+++ SUPPLIED RECORDS +++

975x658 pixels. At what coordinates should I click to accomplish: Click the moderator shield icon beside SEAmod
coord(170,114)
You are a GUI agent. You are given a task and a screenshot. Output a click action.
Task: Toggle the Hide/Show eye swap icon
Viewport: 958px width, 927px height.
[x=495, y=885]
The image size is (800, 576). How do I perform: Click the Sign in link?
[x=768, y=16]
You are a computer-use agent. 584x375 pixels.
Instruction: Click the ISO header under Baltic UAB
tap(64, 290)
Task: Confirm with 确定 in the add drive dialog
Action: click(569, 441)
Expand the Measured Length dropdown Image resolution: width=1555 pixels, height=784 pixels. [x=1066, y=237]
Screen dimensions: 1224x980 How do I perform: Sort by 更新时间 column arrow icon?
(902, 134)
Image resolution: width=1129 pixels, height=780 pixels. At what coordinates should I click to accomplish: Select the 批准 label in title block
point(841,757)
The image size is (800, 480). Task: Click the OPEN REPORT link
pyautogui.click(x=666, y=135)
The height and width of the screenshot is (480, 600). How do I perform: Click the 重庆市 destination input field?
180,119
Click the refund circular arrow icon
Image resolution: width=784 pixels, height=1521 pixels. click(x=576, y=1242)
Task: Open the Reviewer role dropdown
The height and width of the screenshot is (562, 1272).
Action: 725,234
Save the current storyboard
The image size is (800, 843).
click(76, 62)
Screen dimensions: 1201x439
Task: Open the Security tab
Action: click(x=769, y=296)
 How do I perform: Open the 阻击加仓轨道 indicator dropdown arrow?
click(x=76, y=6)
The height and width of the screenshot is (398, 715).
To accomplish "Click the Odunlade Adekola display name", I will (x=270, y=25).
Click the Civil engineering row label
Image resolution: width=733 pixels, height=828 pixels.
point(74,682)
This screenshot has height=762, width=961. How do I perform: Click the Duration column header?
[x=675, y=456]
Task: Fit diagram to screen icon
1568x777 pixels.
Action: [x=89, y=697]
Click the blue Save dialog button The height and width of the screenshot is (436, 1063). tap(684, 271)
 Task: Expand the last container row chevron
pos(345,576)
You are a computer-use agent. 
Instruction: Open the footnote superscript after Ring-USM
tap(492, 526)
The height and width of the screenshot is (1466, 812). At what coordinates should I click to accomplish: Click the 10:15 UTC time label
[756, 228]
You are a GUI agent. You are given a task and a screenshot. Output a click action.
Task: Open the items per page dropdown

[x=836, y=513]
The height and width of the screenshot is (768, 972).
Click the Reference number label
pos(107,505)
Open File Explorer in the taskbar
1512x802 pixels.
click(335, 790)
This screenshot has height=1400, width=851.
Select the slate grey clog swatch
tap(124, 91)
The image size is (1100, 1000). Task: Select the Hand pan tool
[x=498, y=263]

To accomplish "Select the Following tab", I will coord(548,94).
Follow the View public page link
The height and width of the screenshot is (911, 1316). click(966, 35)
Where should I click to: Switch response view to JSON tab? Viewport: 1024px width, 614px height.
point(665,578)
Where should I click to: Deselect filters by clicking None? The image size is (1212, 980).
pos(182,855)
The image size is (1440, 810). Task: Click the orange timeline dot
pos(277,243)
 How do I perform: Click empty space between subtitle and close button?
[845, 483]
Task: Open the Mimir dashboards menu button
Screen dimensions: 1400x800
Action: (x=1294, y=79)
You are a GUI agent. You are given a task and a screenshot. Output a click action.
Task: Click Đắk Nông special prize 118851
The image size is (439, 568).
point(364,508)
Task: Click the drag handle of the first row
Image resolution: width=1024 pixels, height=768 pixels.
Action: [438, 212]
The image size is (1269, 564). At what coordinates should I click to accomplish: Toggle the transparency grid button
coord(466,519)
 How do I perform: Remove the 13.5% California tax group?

+++

**WHAT THE TASK ASKS**
Find every line in the records that has the word "computer". Then report the count alone.

**EXPECTED OUTPUT**
2